Brewer (2009) a comparé les résultats de l’entraînement de la pleine conscience et la Thérapie Comportementale et Cognitive (TCC) chez les personnes qui souffrent de sommation d’alcool et/ou de cocaïne. Les participants de l’étude ont été réparti d’une manière aléatoire dans l’un des groupe (Pleine conscience/TCC). À chacun d’entre eux, on leur a demandé de d’effectuer une tâche engendrant un stress personnalisé suivi par une évaluation personnelle et des mesures psycho-physiologiques de la conductance cutanée, du rythme cardiaque et de sa variabilité. Les résultats semblent indiquer que le groupe qui s’est entraîné à la pleine conscience montre une réduction des réponses au stress tant psychologiquement que physiologiquement comparé au groupe TCC. Cette étude semble, elle aussi indiquer que la pleine conscience permet d’interrompre le cercle vicieux des comportements réactifs et impulsifs lors des fortes envies.

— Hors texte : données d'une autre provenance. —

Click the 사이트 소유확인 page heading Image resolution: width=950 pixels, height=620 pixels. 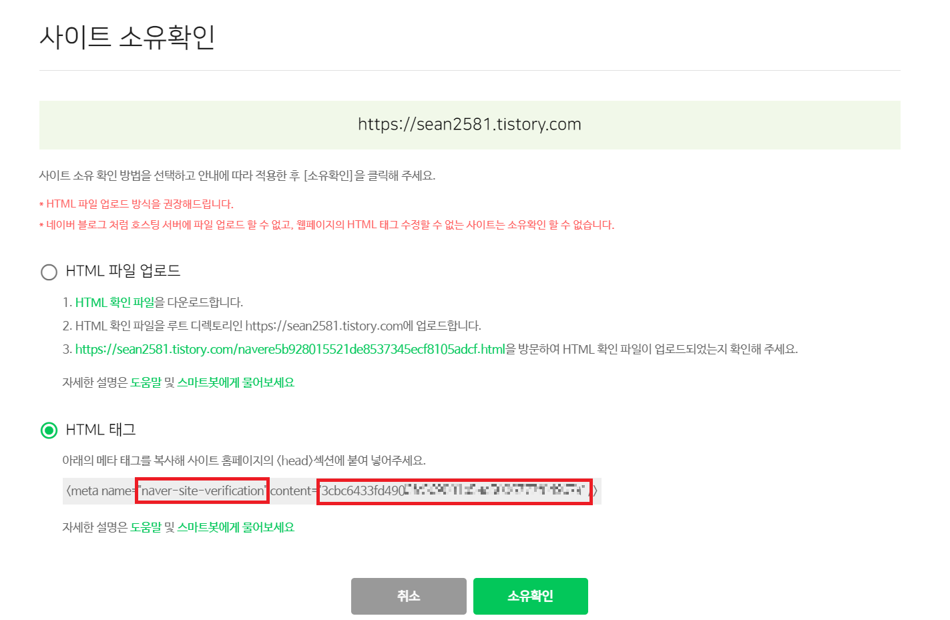(x=127, y=36)
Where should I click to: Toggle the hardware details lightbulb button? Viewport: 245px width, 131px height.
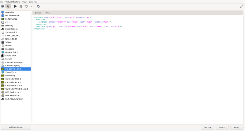point(8,6)
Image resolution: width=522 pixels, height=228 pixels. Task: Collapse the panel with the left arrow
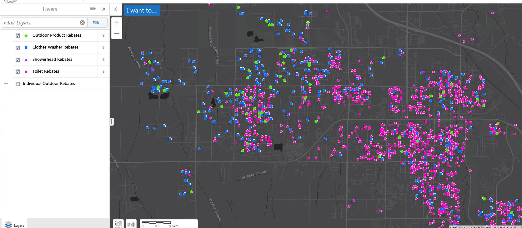tap(116, 9)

Le MBRP s’inscrit donc maintenant dans la panoplie des protocoles de pleine conscience validés empiriquement après le MBSR (Mindfulness Based Stress Reduction) et le MBCT (Mindfulness Based Cognitive Therapy), spécialisé dans la rechute des addictions.

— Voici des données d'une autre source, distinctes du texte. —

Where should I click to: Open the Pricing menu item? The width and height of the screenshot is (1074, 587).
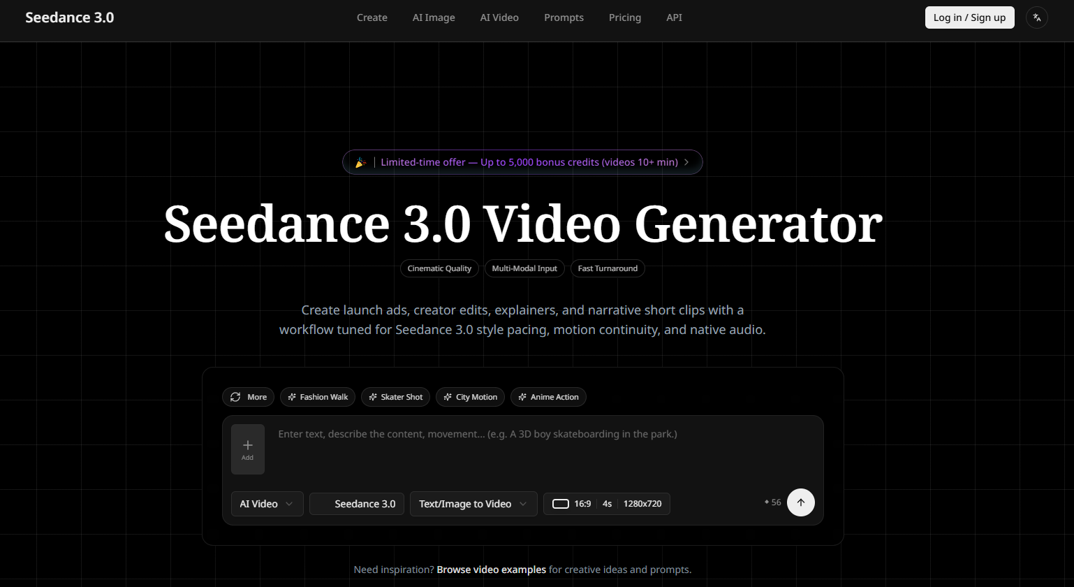tap(624, 17)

Le MBRP n’est qu’un commencement pour initier et renforcer un nouveau style de vie basé sur la pleine conscience. Cette pratique de la méditation de pleine conscience est efficace en permettant de développer une attention à soi et des stratégies de coping (d’ajustement) à ses émotions déplaisantes et ses pulsions hédonistes. Cette pratique quotidienne nous fait vivre nos plaisirs consciemment et volontairement instant après instant. À nous maintenant d’apprendre à vivre nos plaisirs avec notre conscience ouverte sur soi et sur l’autre pour incarner un hédonisme conscient. 

One thought on “La gestion consciente du plaisir (MBRP)”
  1. Bonjour Boris,

    Encore et toujours des articles clairs et précis sur la psychologie et la psychothérapie. Je suis toujours heureux lorsque vous en publiez un nouveau, et ma pulsion hédonique me pousse à la dévorer ^^
    Celui-ci est particulièrement intéressant pour un psychologue comme moi, qui travaille dans un service d’alcoologie.

    Merci beaucoup et à très vite pour de nouveaux articles.